Among the main focus of the deliberation is increased cooperation and partnerships to reinvigorate economic growth which has stagnated in the recent past.

For the EAC region, Kanza said, leveraging benefits of integration is important to maintain growth and spur more entrepreneurs.

She said by engaging investors and multinationals at the forum, the region was identifying models for a better improved business environment and ecosystem, which could see more firms enter the EAC market.

Although intra-regional trade is still significantly low compared to other parts across the world, Kanza said efforts across the bloc have significantly reduced non-tariff barriers.

"We can do better as a region to improve intra-regional trade by eliminating trade barriers and making cross-border trade more effective,” she said.

Diversifying economy

Other conversations at the forum important to the region, Kanza said, was diversifying the economy beyond the current sectors to create more jobs, increase value of commodities and reduce vulnerabilities of global economic shocks.

"There is also need to improve the agriculture sector to improve production and value. Being one of the highest employing sector, we can do more to increase value of products and exports,” she said.

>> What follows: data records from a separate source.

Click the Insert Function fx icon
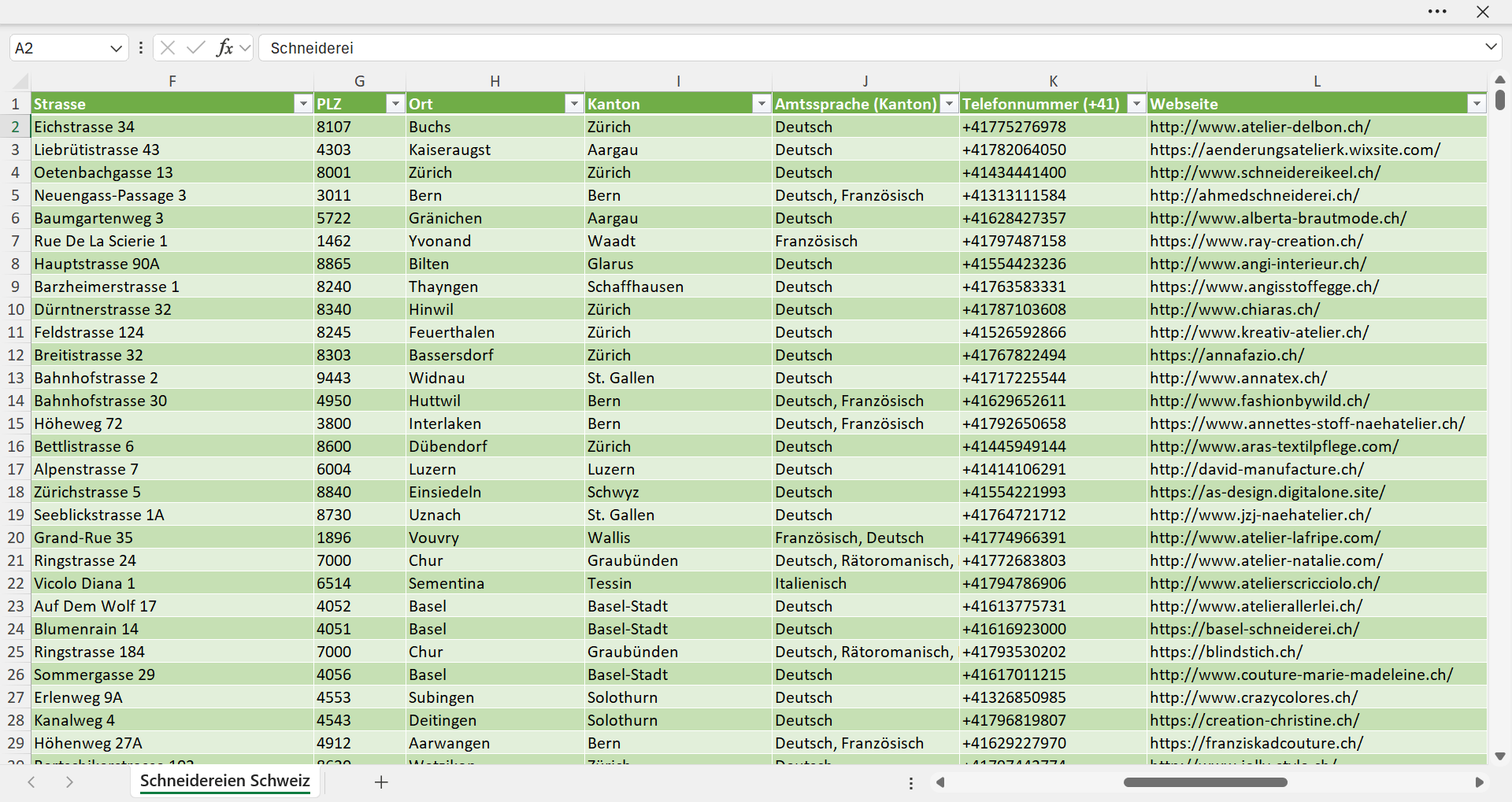The width and height of the screenshot is (1512, 802). [224, 48]
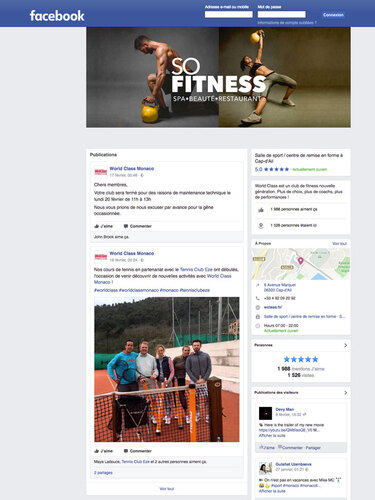Image resolution: width=375 pixels, height=500 pixels.
Task: Click the five-star rating under Personnes
Action: tap(301, 359)
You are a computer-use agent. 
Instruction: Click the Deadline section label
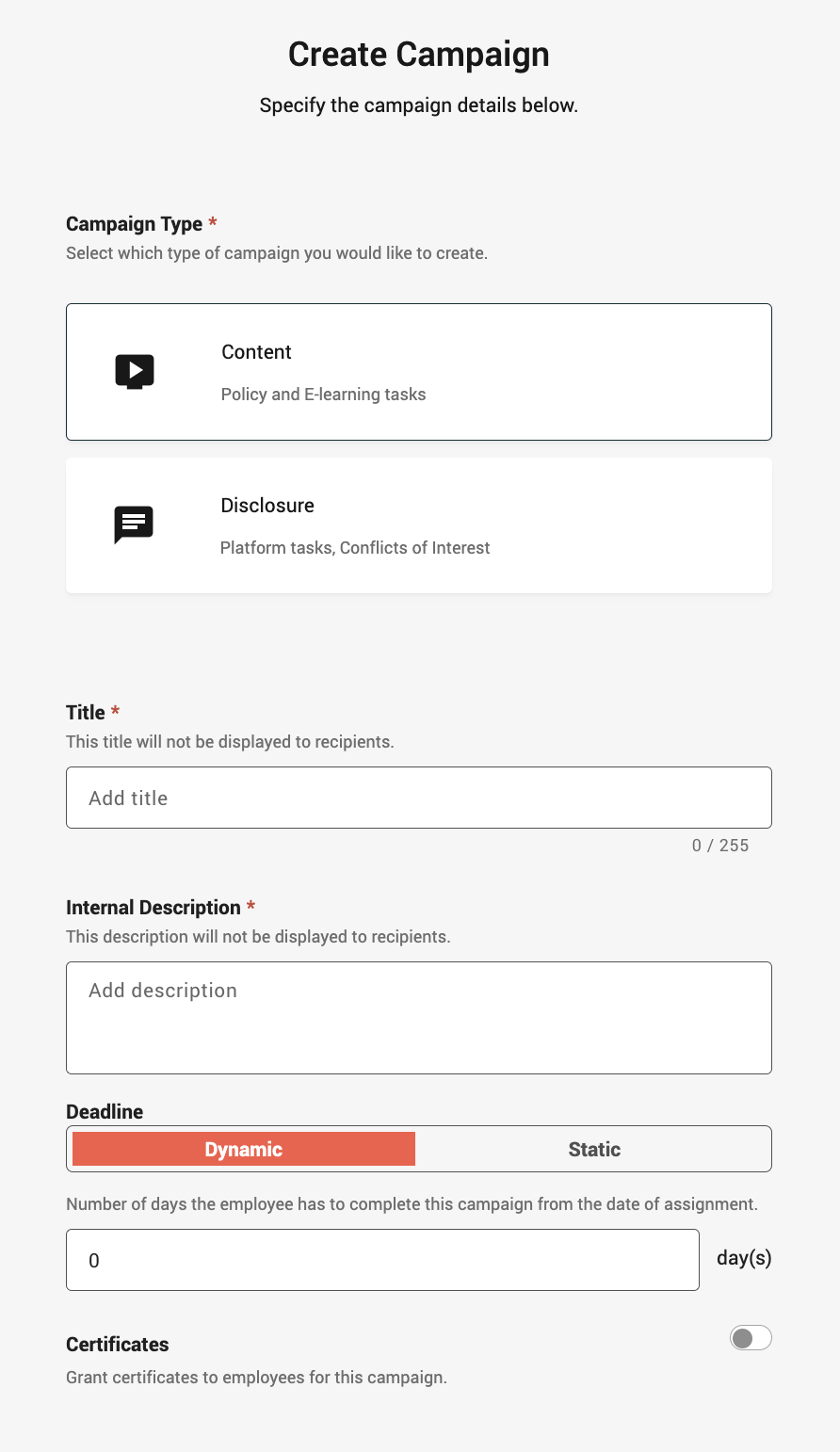[x=105, y=1112]
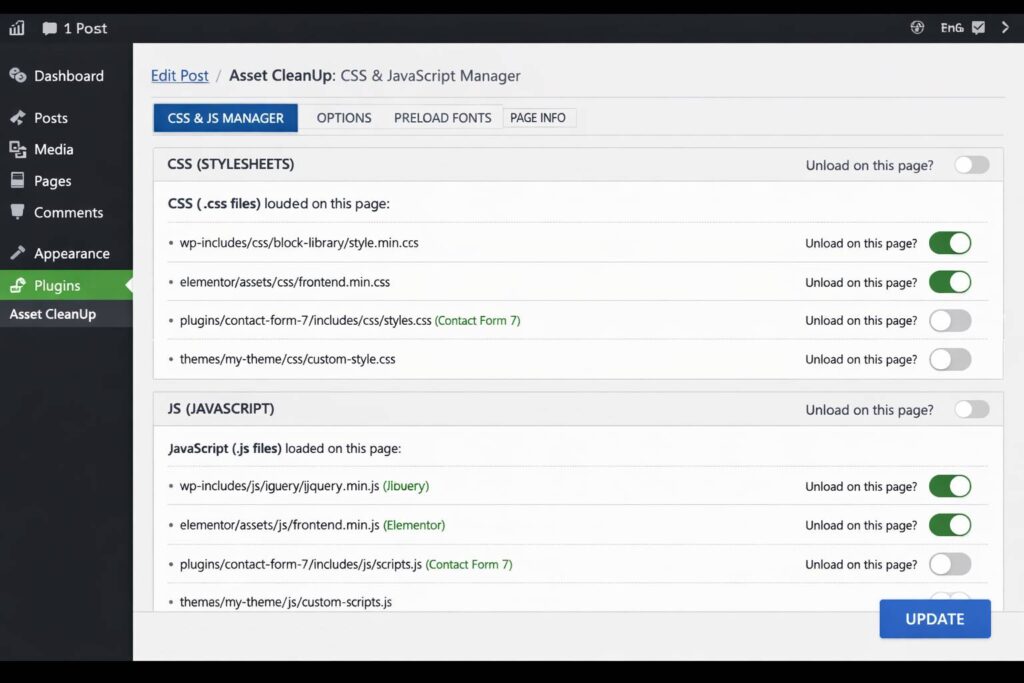Click the Comments bubble icon in sidebar
The height and width of the screenshot is (683, 1024).
pos(17,212)
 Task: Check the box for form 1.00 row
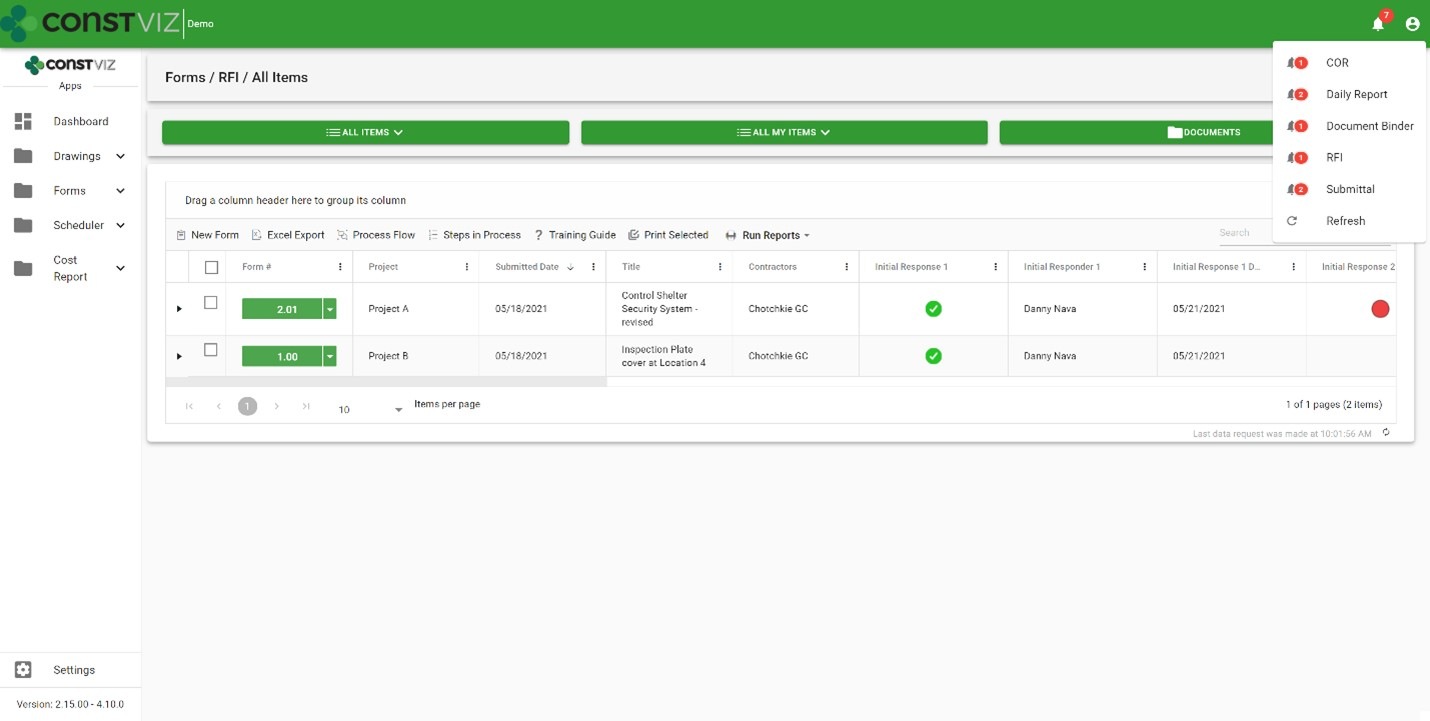tap(211, 350)
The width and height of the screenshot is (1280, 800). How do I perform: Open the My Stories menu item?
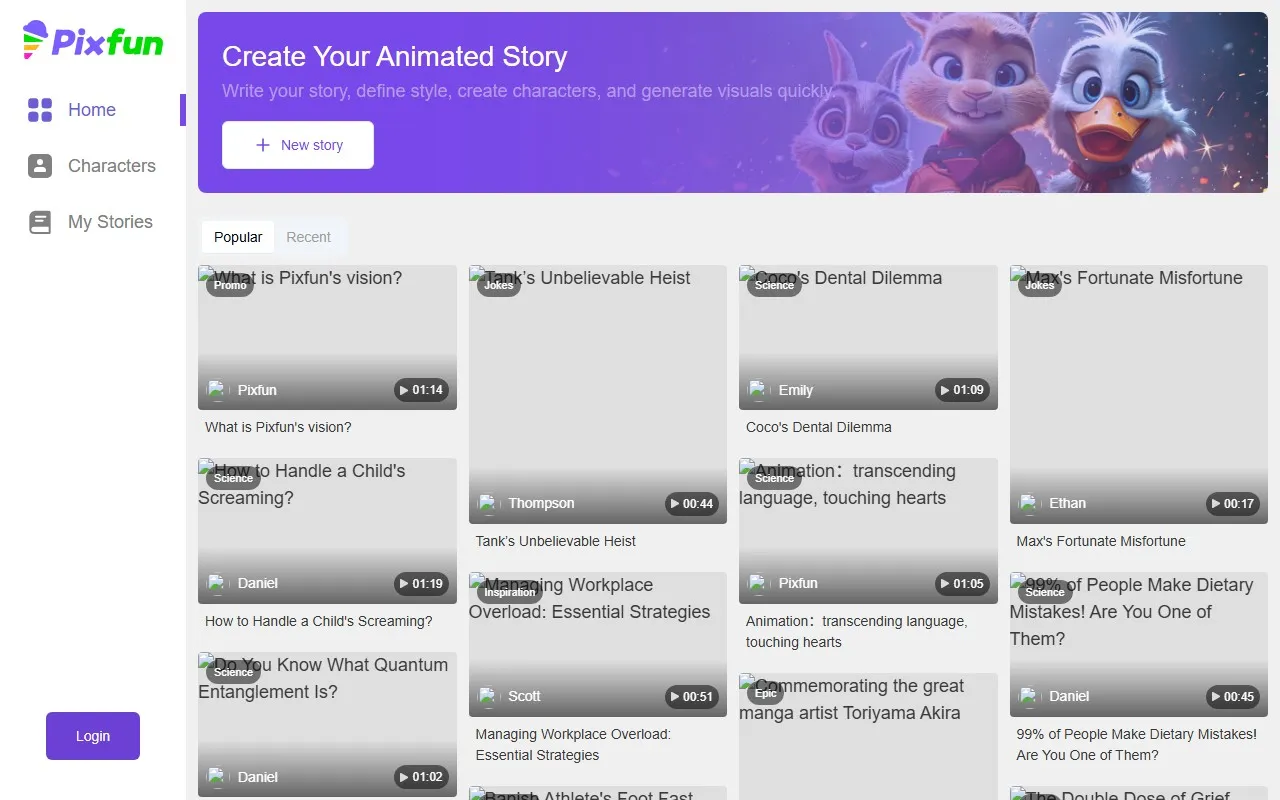pyautogui.click(x=110, y=222)
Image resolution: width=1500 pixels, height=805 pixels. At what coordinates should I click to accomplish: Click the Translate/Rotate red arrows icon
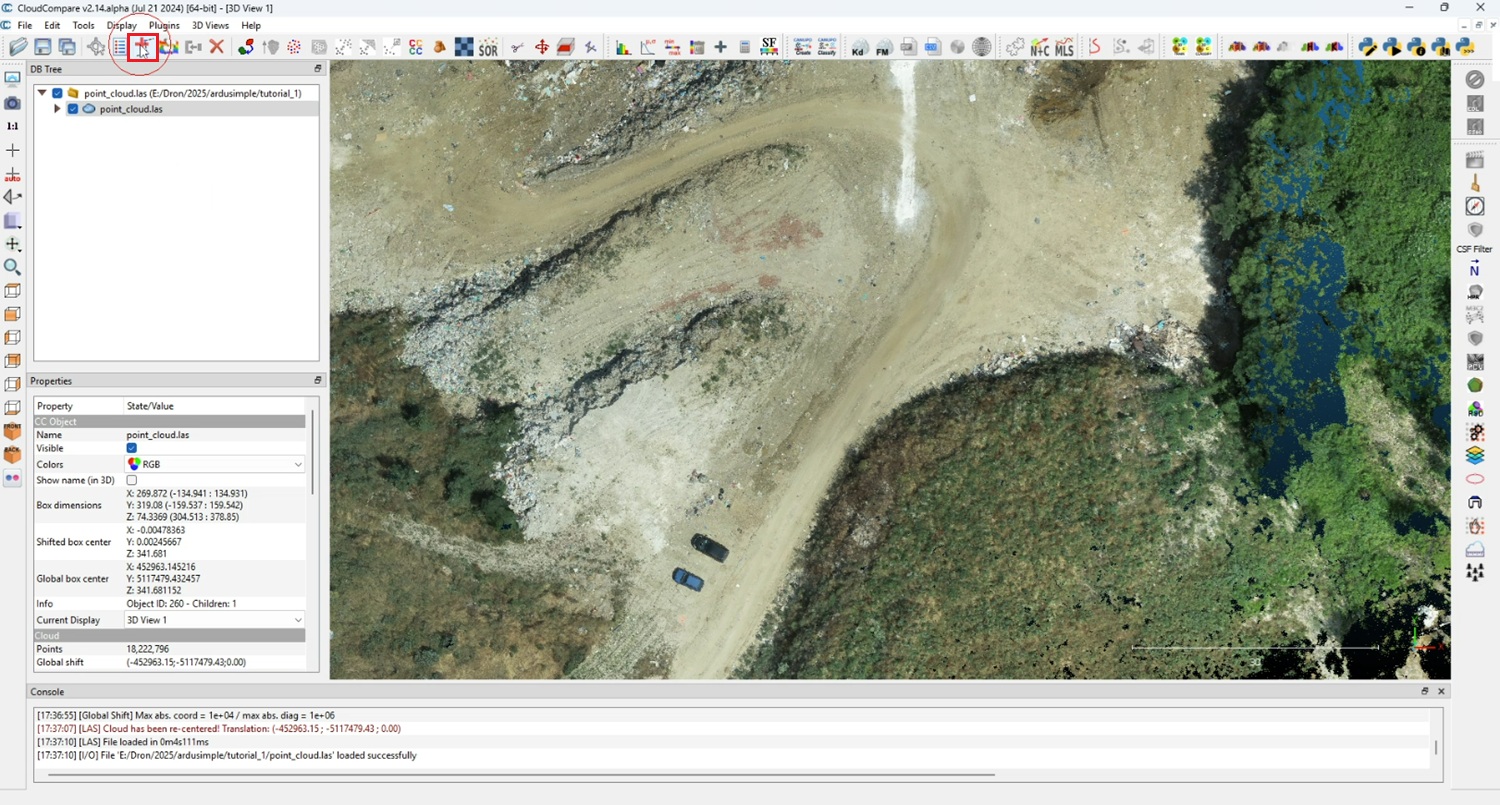coord(541,47)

After the forum, which wraps up today, she added, the EAC bloc should consider stepping up economic integration, especially in financial markets, to deepen access to finance and inclusion.

"The region can do better in infrastructure for integration, education to deliver better skills, technological readiness and digital literacy,” Kanza said of areas the bloc should seek to learn from the forum.

Speaking at a session dubbed, "Leading in Divided Time,” Imbuto Foundation’s Michaella Rugwizangoga said, on a regional level, efforts and campaigns such as a visa-free Africa were being advanced to enable free movement of goods and services across the continent.

Local economists say the forum presents an opportunity for the bloc to advance in its development objectives, especially if it promotes itself as a united region as opposed to individual countries.

Philos Elisaphan Mujyanama, a lecturer at the University of Kigali, told The New Times that from the summit, EAC stood a chance to attract foreign direct investments as investors are attracted by large markets.

"Small and fragmented national markets are usually not sufficient to attract huge investments. Economic integration makes the region a huge market, which foreign investors find attractive,” Mujyanama said.